+++ Given data +++
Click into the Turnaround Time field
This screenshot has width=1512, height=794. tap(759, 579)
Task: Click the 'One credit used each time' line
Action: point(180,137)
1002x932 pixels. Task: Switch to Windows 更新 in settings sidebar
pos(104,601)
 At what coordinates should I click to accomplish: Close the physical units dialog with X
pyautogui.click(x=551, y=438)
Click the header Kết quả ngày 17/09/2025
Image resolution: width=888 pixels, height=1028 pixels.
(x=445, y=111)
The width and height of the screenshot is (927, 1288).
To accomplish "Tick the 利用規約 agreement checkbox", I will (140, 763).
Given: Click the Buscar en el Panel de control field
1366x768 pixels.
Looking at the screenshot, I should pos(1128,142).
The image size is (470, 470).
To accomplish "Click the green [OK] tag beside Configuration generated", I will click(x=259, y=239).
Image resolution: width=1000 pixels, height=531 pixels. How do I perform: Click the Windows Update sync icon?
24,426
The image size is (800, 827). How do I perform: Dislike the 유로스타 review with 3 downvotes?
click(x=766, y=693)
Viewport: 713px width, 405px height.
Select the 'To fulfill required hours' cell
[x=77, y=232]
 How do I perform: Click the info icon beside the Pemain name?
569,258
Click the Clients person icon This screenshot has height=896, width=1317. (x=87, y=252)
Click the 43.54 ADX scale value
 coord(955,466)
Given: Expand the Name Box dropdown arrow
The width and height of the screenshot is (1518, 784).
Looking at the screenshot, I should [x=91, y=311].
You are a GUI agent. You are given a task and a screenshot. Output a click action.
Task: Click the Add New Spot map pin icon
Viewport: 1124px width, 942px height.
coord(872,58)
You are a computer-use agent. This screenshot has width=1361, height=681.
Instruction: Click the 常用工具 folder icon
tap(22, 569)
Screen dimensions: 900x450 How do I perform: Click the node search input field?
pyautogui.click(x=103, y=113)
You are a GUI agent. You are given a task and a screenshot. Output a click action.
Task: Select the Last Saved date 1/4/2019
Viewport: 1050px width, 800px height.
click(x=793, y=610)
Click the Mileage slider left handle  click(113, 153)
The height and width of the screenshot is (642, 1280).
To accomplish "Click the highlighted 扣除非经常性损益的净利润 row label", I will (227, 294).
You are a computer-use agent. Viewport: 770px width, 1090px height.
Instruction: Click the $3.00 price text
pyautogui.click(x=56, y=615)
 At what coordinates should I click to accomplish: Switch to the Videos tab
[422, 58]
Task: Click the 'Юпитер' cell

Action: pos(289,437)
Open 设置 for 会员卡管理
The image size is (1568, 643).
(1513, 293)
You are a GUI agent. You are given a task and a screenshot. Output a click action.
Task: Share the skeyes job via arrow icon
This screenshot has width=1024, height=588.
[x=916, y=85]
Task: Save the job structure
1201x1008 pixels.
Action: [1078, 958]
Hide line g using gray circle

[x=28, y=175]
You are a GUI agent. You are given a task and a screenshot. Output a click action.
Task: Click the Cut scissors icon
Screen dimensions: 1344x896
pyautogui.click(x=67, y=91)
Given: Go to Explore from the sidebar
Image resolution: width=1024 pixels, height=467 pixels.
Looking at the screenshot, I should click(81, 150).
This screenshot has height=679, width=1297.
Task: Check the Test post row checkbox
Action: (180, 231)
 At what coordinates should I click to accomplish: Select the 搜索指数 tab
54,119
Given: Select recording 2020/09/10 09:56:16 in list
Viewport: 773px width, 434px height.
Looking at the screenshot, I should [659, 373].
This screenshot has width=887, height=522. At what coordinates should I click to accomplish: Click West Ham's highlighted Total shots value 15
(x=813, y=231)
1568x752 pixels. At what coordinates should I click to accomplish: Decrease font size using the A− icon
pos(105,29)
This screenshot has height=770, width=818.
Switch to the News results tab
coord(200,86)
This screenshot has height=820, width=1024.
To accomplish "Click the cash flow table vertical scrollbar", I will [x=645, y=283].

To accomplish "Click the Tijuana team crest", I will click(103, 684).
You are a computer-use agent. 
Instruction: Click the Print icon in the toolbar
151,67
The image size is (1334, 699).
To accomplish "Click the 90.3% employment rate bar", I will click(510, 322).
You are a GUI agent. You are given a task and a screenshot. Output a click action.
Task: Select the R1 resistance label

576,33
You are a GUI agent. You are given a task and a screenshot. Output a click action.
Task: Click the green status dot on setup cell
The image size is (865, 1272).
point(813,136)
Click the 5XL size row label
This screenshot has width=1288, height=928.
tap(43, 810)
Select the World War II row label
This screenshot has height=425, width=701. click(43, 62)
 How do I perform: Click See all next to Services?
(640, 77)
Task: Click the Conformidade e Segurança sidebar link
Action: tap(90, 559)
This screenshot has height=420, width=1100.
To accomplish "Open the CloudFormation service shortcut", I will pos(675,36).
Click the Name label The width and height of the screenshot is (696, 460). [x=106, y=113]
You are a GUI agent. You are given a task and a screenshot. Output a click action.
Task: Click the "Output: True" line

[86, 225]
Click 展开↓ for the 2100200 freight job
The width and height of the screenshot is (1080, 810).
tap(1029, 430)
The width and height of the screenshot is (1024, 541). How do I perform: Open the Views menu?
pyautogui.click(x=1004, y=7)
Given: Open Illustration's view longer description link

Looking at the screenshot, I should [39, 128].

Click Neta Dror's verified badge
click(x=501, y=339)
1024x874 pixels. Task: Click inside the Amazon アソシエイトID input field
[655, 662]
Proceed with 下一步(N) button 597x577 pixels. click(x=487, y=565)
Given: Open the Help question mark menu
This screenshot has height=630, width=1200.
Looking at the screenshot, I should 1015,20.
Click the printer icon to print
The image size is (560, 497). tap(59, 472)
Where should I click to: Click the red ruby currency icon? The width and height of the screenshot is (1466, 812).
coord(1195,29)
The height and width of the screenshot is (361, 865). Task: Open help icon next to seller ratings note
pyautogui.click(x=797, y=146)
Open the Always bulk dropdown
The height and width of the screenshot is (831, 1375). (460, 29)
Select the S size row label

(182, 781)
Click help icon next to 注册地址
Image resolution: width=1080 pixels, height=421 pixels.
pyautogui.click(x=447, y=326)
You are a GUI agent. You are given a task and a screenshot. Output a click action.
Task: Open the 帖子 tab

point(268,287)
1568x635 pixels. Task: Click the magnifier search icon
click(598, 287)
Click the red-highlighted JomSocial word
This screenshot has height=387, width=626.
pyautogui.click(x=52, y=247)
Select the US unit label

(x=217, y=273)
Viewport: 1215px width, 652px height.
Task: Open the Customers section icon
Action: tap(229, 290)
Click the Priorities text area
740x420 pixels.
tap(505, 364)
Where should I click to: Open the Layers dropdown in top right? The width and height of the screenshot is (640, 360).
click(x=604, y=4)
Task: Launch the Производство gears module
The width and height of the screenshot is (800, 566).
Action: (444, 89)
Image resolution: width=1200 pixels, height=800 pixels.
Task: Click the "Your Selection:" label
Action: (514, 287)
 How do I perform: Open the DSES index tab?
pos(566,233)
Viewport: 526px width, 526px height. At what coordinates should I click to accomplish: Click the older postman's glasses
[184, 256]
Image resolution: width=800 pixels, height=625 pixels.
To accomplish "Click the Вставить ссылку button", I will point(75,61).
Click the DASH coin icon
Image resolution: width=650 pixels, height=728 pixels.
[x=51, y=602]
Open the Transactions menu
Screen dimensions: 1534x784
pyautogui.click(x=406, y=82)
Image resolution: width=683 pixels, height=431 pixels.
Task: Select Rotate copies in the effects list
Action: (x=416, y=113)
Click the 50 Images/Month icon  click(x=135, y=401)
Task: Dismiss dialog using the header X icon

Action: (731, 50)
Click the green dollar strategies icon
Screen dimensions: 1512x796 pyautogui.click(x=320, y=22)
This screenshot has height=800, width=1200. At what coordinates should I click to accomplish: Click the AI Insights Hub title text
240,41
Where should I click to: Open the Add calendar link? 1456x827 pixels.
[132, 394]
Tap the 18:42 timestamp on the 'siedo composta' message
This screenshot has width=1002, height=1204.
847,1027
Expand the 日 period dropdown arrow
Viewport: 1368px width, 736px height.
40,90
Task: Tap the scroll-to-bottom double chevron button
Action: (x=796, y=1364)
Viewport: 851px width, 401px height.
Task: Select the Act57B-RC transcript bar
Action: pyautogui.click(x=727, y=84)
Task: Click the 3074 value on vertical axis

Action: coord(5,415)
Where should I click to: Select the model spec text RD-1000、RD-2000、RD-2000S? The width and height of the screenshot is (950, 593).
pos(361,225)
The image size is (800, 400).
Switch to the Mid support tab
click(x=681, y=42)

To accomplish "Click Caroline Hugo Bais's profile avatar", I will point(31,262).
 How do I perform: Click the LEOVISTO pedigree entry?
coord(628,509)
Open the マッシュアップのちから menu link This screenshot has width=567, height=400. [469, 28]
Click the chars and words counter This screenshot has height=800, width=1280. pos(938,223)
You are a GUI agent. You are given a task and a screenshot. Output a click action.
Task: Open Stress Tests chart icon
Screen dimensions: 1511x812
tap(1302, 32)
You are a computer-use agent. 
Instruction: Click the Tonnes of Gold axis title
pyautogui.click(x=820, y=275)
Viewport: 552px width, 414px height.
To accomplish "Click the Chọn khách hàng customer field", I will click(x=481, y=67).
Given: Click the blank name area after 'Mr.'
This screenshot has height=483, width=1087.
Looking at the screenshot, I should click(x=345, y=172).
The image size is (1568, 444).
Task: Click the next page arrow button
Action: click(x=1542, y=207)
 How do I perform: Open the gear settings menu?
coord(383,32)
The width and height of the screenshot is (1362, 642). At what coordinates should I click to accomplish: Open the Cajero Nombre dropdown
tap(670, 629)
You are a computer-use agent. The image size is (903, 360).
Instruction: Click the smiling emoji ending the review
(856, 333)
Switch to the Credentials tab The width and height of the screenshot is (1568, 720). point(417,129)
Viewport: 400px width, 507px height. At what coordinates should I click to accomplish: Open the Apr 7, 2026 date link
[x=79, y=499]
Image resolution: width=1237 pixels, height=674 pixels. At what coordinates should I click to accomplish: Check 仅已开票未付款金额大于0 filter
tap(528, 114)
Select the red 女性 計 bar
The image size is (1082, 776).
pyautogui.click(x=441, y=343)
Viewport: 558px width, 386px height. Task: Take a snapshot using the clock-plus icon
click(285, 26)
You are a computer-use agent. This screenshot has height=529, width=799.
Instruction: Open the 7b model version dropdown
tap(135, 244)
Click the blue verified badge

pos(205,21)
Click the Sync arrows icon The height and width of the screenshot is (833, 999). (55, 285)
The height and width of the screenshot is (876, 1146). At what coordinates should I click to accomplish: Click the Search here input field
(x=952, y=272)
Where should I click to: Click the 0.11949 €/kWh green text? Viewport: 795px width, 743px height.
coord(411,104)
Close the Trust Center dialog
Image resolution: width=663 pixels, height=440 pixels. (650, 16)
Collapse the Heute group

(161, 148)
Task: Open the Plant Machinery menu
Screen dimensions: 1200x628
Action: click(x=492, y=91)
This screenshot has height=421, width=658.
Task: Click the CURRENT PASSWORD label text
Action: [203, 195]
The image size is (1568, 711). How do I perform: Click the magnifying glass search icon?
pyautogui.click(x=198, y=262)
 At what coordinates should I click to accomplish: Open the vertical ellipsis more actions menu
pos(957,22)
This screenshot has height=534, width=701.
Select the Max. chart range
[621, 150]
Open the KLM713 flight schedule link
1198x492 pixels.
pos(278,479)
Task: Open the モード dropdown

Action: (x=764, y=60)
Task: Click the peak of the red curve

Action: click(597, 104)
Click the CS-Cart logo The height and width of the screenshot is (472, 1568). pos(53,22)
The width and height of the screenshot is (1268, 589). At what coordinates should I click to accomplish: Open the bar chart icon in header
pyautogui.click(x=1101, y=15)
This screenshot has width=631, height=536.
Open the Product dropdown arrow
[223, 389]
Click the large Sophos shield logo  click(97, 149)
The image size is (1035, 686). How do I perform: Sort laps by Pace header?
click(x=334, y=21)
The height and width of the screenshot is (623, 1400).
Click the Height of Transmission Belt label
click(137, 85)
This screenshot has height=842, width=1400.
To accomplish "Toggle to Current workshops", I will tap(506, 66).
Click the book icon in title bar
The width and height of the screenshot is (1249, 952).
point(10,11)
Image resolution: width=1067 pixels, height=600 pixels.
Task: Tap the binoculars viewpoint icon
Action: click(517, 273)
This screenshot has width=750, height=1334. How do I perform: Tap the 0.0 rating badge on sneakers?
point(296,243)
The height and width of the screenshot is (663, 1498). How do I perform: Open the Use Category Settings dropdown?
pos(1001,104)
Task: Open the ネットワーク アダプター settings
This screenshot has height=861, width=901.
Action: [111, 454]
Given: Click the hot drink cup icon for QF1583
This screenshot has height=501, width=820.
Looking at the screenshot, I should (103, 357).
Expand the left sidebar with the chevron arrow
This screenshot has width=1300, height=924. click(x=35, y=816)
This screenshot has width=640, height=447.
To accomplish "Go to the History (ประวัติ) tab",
+++
The output must consist solely of the lines from the first line of the records through the line containing "Viewport: 713px width, 405px height.", reproduced exactly.

* Result of this exercise:
Click into the Turnaround Time field
This screenshot has width=1512, height=794. tap(759, 579)
Task: Click the 'One credit used each time' line
Action: point(180,137)
1002x932 pixels. Task: Switch to Windows 更新 in settings sidebar
pos(104,601)
 At what coordinates should I click to accomplish: Close the physical units dialog with X
pyautogui.click(x=551, y=438)
Click the header Kết quả ngày 17/09/2025
Image resolution: width=888 pixels, height=1028 pixels.
(x=445, y=111)
The width and height of the screenshot is (927, 1288).
To accomplish "Tick the 利用規約 agreement checkbox", I will (140, 763).
Given: Click the Buscar en el Panel de control field
1366x768 pixels.
Looking at the screenshot, I should pos(1128,142).
The image size is (470, 470).
To accomplish "Click the green [OK] tag beside Configuration generated", I will click(x=259, y=239).
Image resolution: width=1000 pixels, height=531 pixels. How do I perform: Click the Windows Update sync icon?
24,426
The image size is (800, 827). How do I perform: Dislike the 유로스타 review with 3 downvotes?
click(x=766, y=693)
Viewport: 713px width, 405px height.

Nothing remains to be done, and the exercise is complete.